• [What the task asks] Images don't belong in the copy. Output the rest of the data exactly.

• [Collected data]
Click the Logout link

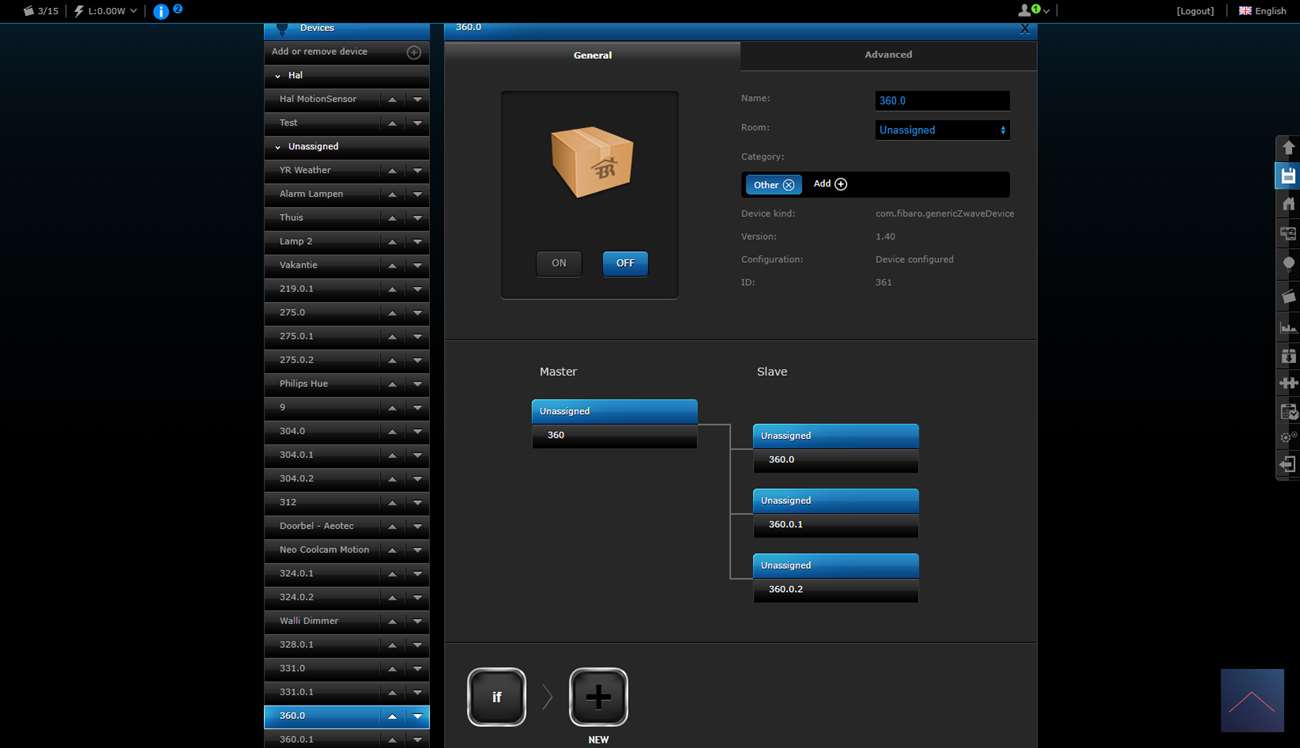1195,11
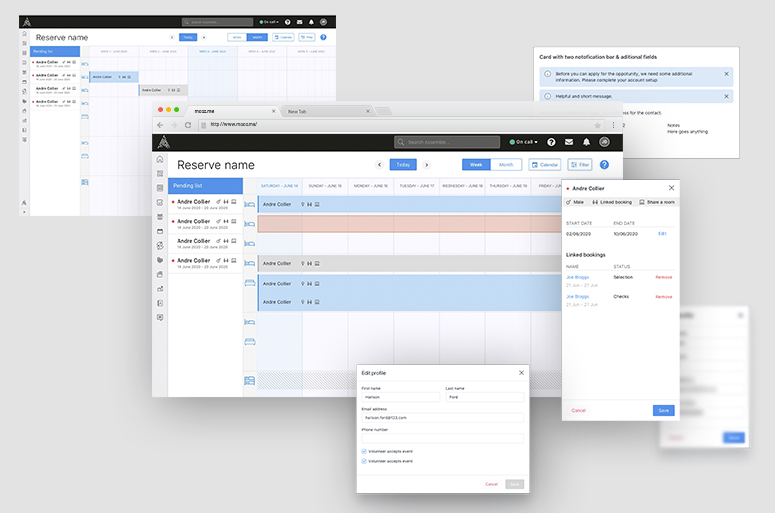This screenshot has height=513, width=775.
Task: Click the Edit link beside booking dates
Action: [x=661, y=233]
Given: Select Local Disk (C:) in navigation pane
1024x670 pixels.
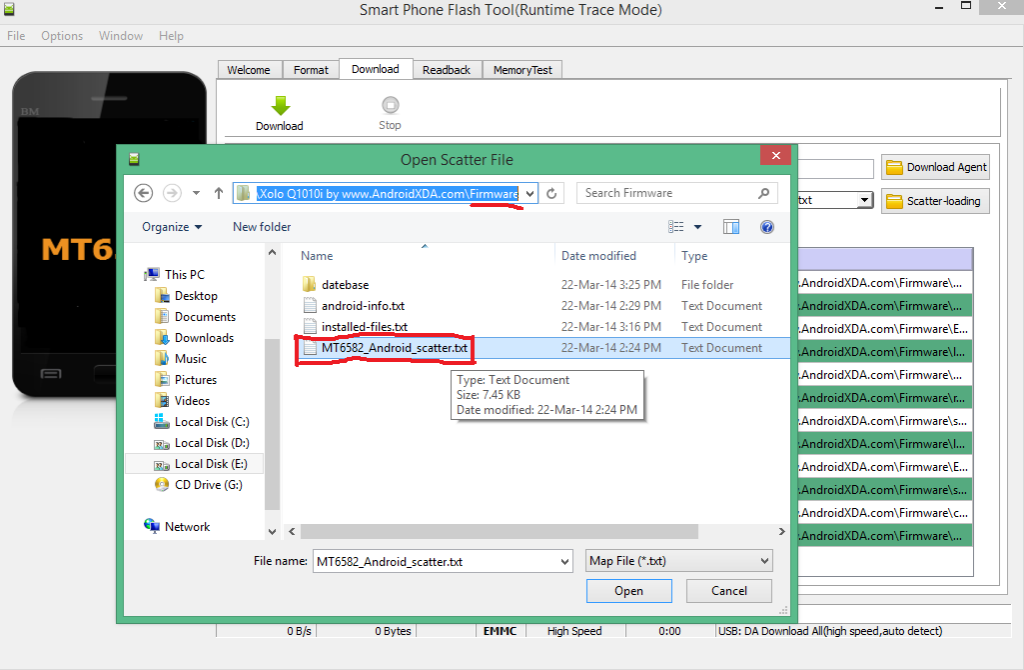Looking at the screenshot, I should pyautogui.click(x=211, y=422).
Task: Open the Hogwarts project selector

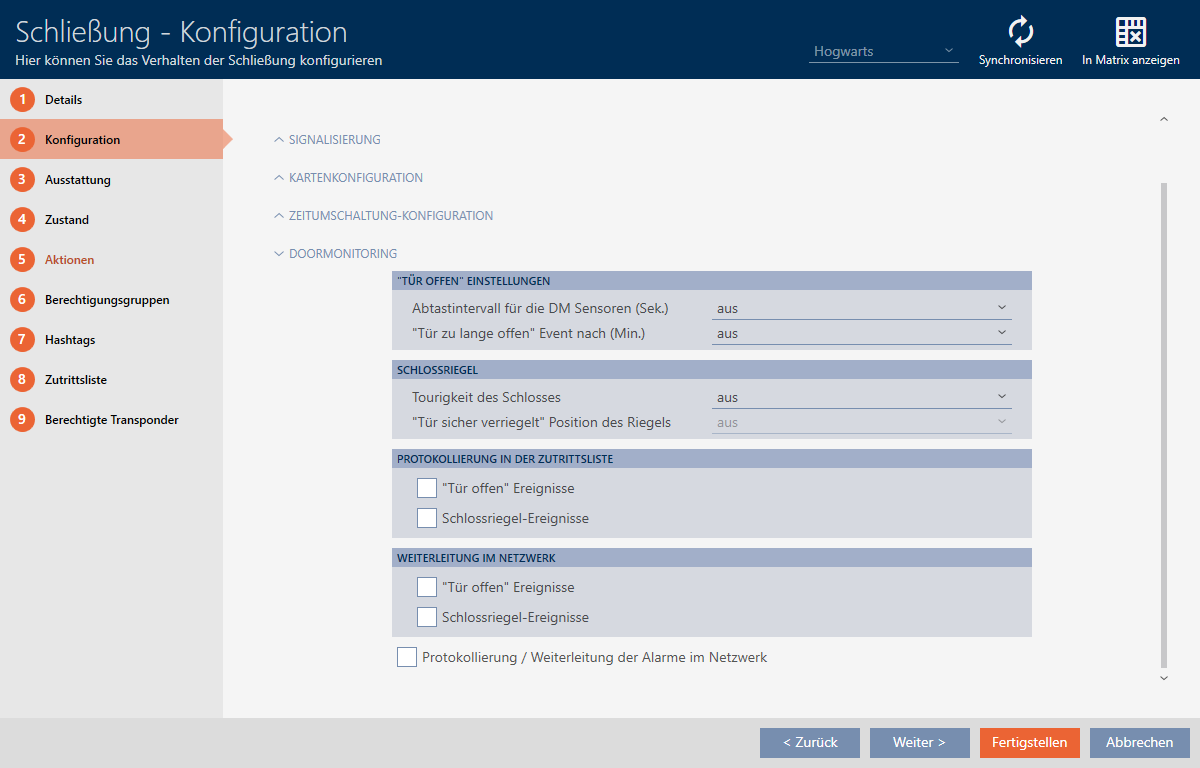Action: coord(883,51)
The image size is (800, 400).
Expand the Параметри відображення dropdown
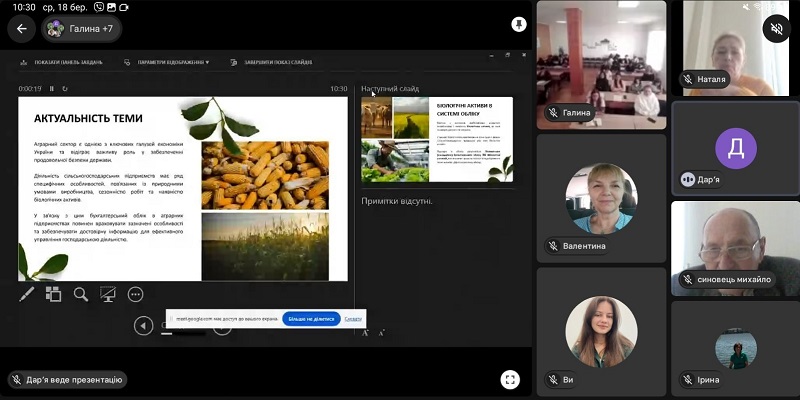point(170,62)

• [Solution to this task]
Click the Logout link

1195,11
This screenshot has height=513, width=775.
Task: Click the Edit link beside booking dates
Action: [x=661, y=233]
Given: Select Local Disk (C:) in navigation pane
1024x670 pixels.
Looking at the screenshot, I should pyautogui.click(x=211, y=422).
Task: Open the Hogwarts project selector

Action: coord(883,51)
The image size is (800, 400).
Expand the Параметри відображення dropdown
point(170,62)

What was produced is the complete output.